• **Dataset entries**:
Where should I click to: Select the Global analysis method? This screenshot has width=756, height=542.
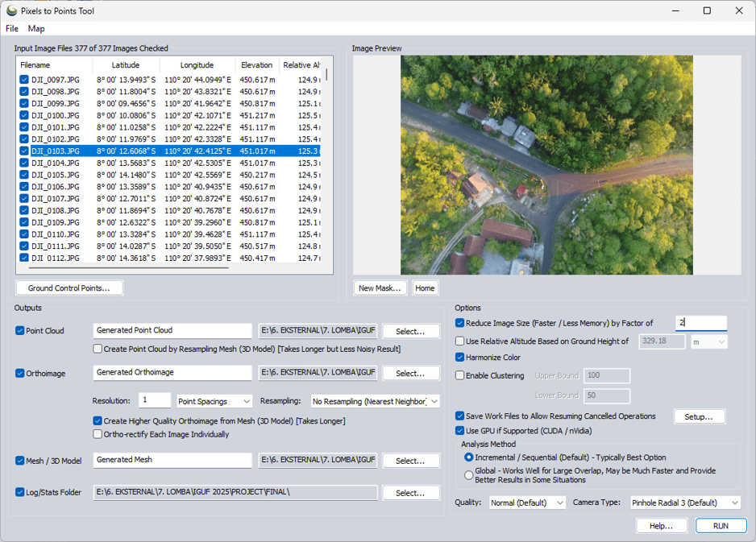click(x=468, y=475)
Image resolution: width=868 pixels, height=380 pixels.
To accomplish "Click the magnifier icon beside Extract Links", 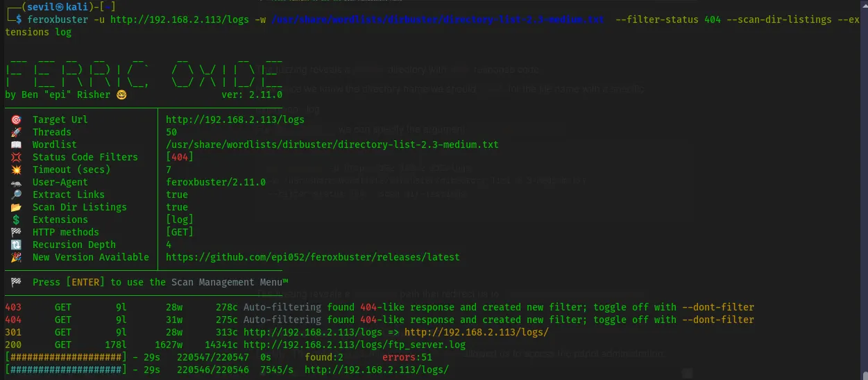I will (17, 195).
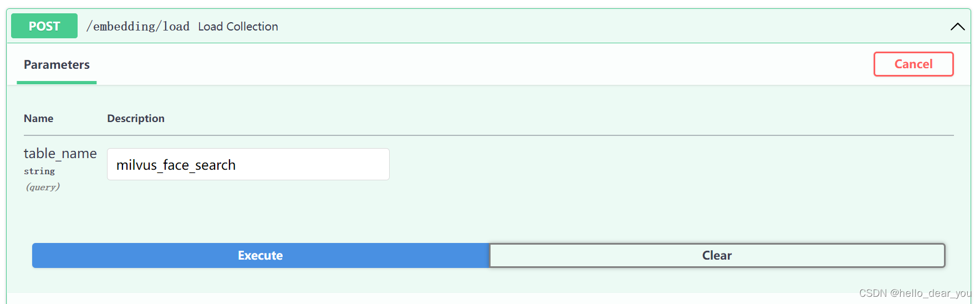This screenshot has width=980, height=304.
Task: Click the green POST method badge
Action: 44,26
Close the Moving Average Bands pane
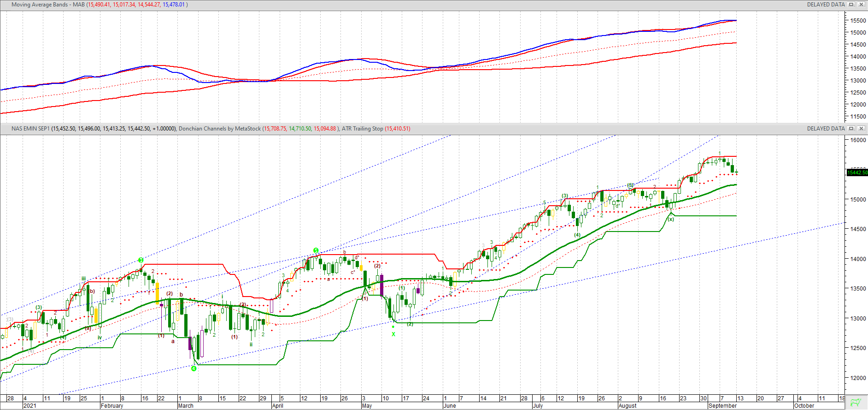 tap(861, 5)
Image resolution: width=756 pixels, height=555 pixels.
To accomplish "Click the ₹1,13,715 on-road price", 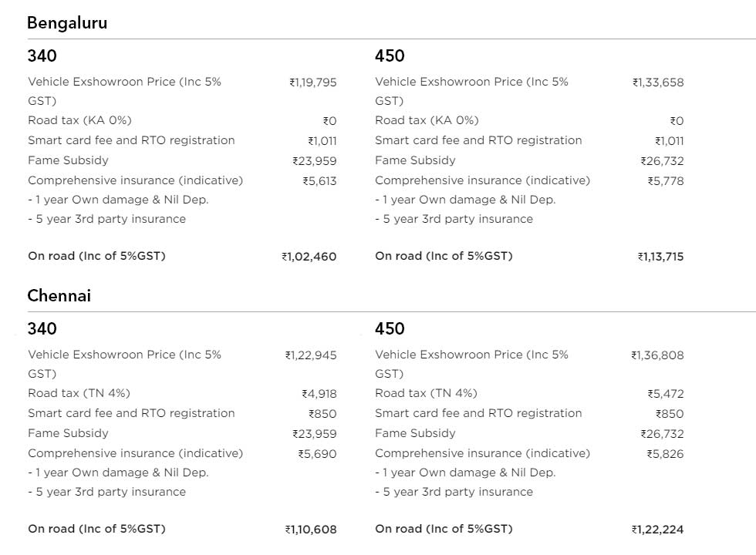I will [660, 257].
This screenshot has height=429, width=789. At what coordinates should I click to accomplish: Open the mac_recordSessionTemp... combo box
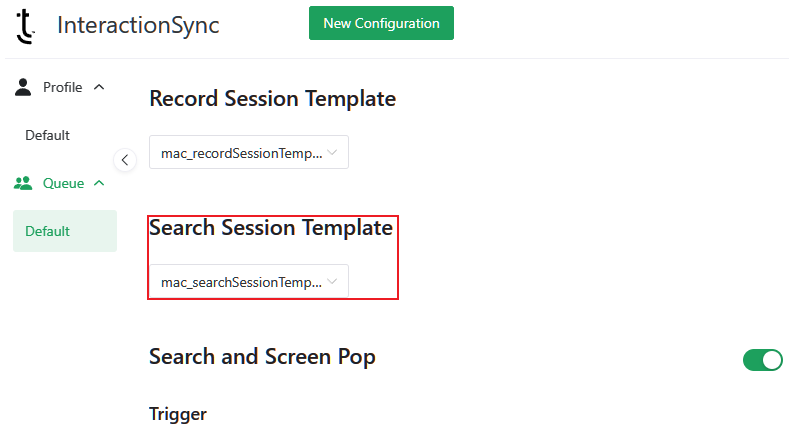[241, 153]
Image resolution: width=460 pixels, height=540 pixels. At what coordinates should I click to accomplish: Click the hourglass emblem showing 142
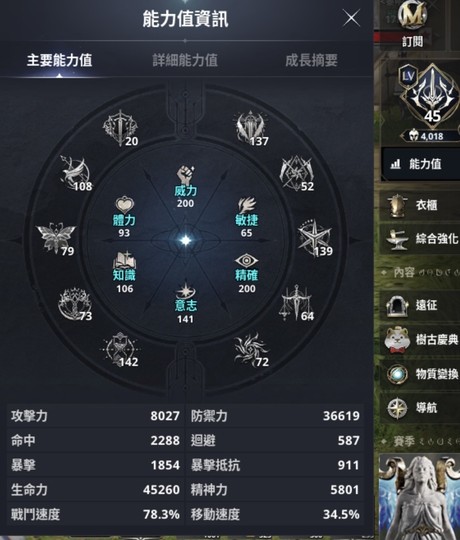[x=121, y=349]
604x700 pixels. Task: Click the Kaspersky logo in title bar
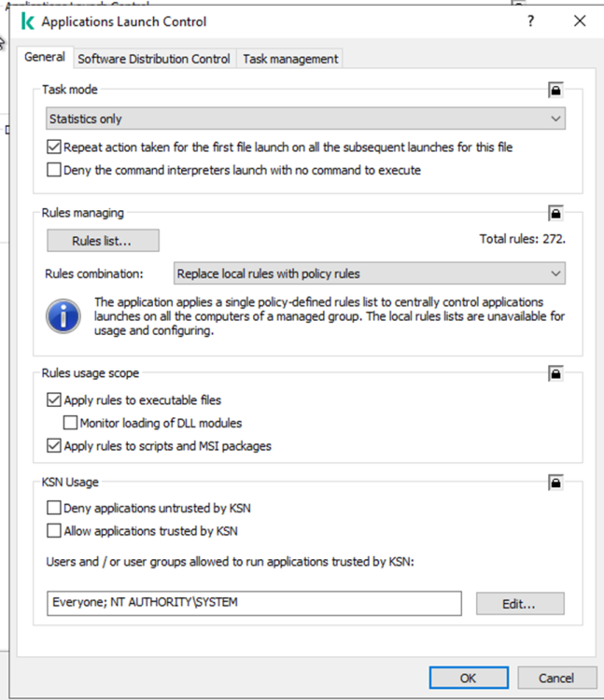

• **To do**: None of the pictures belong in the result. Print exactly the lines from the one containing "This screenshot has height=429, width=789." through the final line of the entries.

• **Result below**:
This screenshot has height=429, width=789. At what coordinates should I click to accomplish: Open the mac_recordSessionTemp... combo box
[241, 153]
Image resolution: width=460 pixels, height=540 pixels. At what coordinates should I click to accomplish: Click the hourglass emblem showing 142
[x=121, y=349]
604x700 pixels. Task: Click the Kaspersky logo in title bar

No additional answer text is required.